If you suffer from migraines, chances are that pregnancy, especially the second and third trimesters, will bring a welcome relief. If you do get headaches at this time, however, they are particularly hard to treat because you must avoid drugs that may potentially be harmful to the fetus. First try ice packs, relaxation therapy, and rest in a dark room. Ask your doctor about using small amounts of medication, such as acetaminophen (Tylenol). While caffeine decreases headaches, its use during pregnancy remains controversial. Limited amounts are probably fine. If you need something stronger, the doctor may try small doses of meperidine (Demerol), hydrocodone (Vicodin), or acetaminophen with codeine. Limited amounts of cortisone are also used on occasion. Take antinausea medications only if absolutely necessary, and only in small amounts. Over-the-counter preparations that may help nausea include Vitamin B6 and Emetrol. For more severe nausea, Reglan or Compazine are occasionally used.

If your migraines are frequent and severe, or you get daily headaches that are intolerable, your doctor may recommend preventive medications with minimal doses after the first trimester.
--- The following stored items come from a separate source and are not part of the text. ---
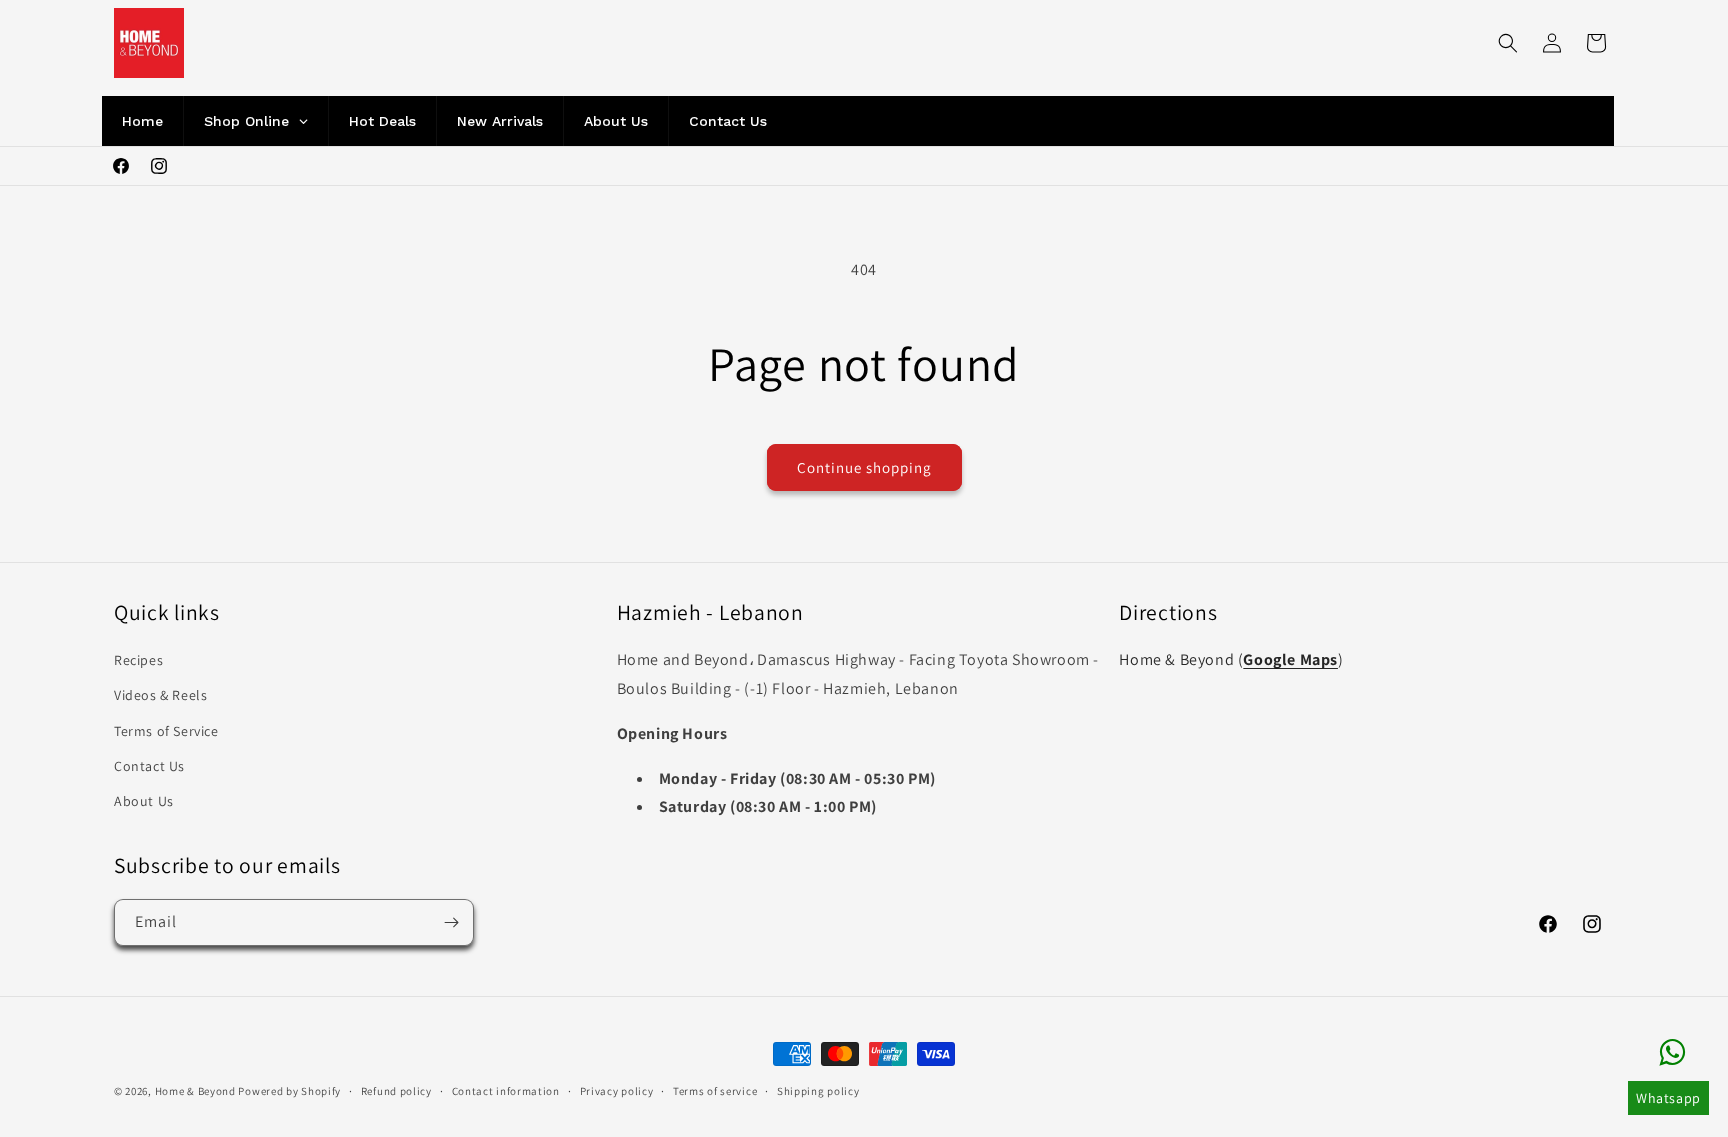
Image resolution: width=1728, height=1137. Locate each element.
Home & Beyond (195, 1091)
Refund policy (396, 1090)
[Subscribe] (451, 922)
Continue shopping (864, 467)
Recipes (138, 660)
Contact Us (149, 765)
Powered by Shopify (289, 1091)
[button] (1508, 43)
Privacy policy (617, 1090)
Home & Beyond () (1231, 659)
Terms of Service (166, 730)
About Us (144, 800)
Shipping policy (818, 1090)
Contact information (506, 1090)
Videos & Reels (160, 695)
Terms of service (715, 1090)
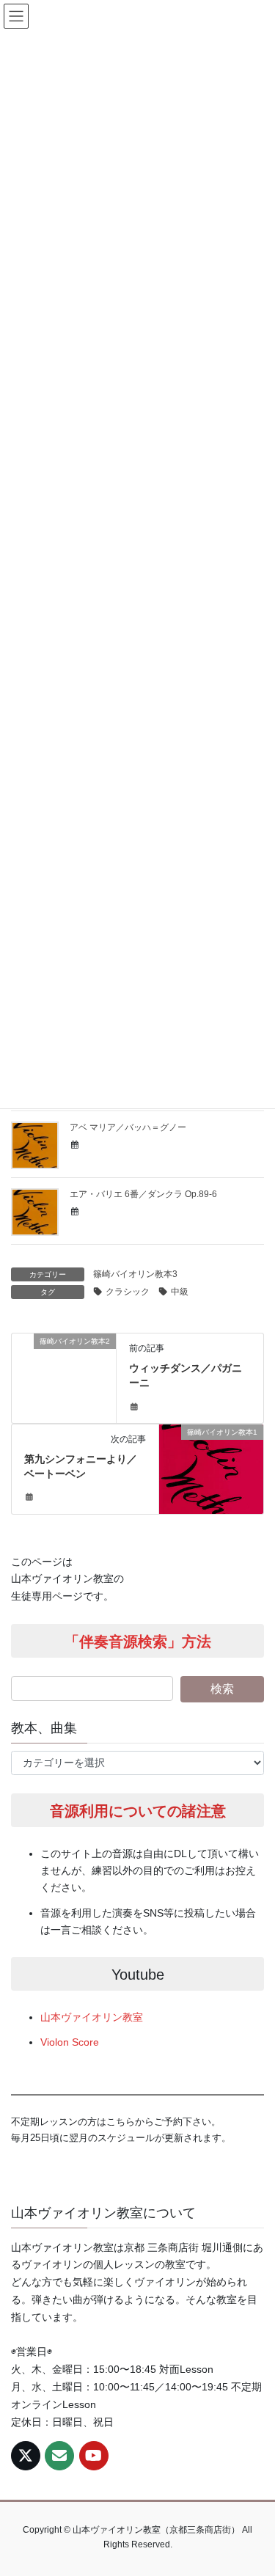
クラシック (128, 1292)
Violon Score (69, 2042)
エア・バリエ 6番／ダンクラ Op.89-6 (143, 1194)
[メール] (59, 2455)
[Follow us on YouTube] (94, 2455)
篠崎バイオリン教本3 (135, 1274)
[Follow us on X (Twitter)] (25, 2455)
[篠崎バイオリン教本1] (211, 1458)
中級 (179, 1292)
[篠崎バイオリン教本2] (64, 1367)
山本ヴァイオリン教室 (91, 2017)
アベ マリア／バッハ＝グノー (128, 1127)
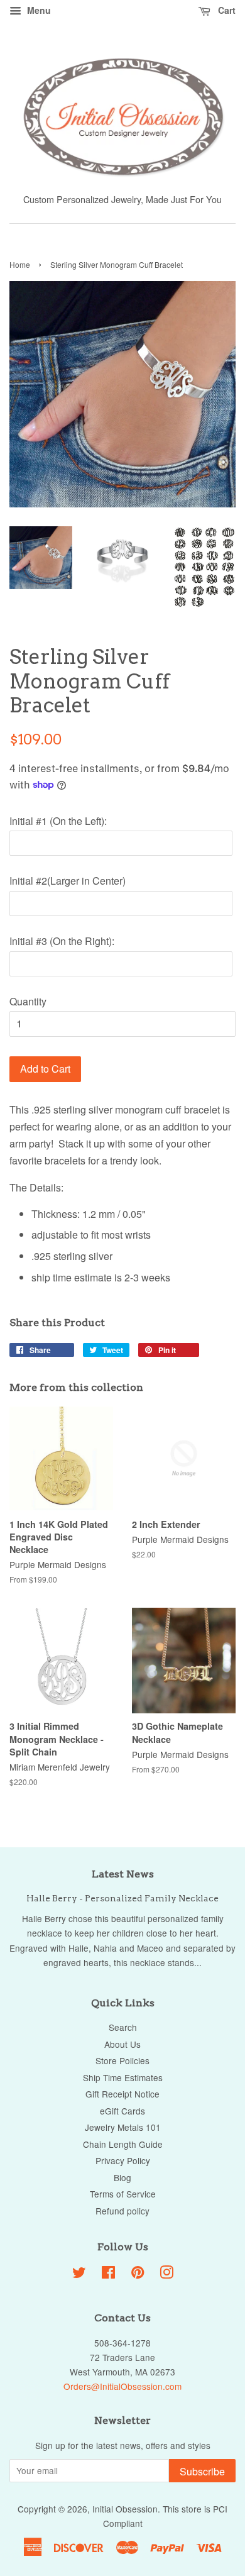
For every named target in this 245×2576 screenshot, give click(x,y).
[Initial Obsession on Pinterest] (137, 2274)
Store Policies (122, 2060)
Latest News (123, 1874)
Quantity (27, 1001)
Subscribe (202, 2471)
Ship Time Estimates (123, 2077)
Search (123, 2027)
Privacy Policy (122, 2160)
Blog (122, 2177)
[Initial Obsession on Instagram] (166, 2274)
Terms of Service (123, 2193)
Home (19, 264)
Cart (225, 10)
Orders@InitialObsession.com (122, 2386)
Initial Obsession (125, 2508)
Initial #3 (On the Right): (61, 941)
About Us (122, 2044)
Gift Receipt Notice (122, 2093)
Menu (37, 10)
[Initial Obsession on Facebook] (108, 2274)
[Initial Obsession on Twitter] (79, 2274)
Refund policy (122, 2210)
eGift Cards (122, 2110)
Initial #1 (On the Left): (58, 821)
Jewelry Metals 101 (123, 2127)
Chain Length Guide (123, 2144)
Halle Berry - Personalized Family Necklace (122, 1898)
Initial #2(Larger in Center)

A beta-blocker (such as propranolol, metoprolol, nadolol, or timolol) is often prescribed and discontinued three weeks before delivery to avoid harming the baby. Be sure you understand all the risks before trying any of these medications.

When beta-blockers don’t work or can’t be used, the doctor may recommend a very low dose (such as 10 or 25 mg.) of amitriptyline if daily preventive medication is necessary. However, there have been isolated reports that amitriptyline may trigger abnormalities in babies’ arms or legs. Again, be sure you understand whatever risks that this or other medications pose during pregnancy. Prozac and Zoloft have been used during pregnancy, and preliminary studies indicate that they are probably safe. However, this has not been proven. You need to be completely informed about all the possible risks of any medications used during pregnancy.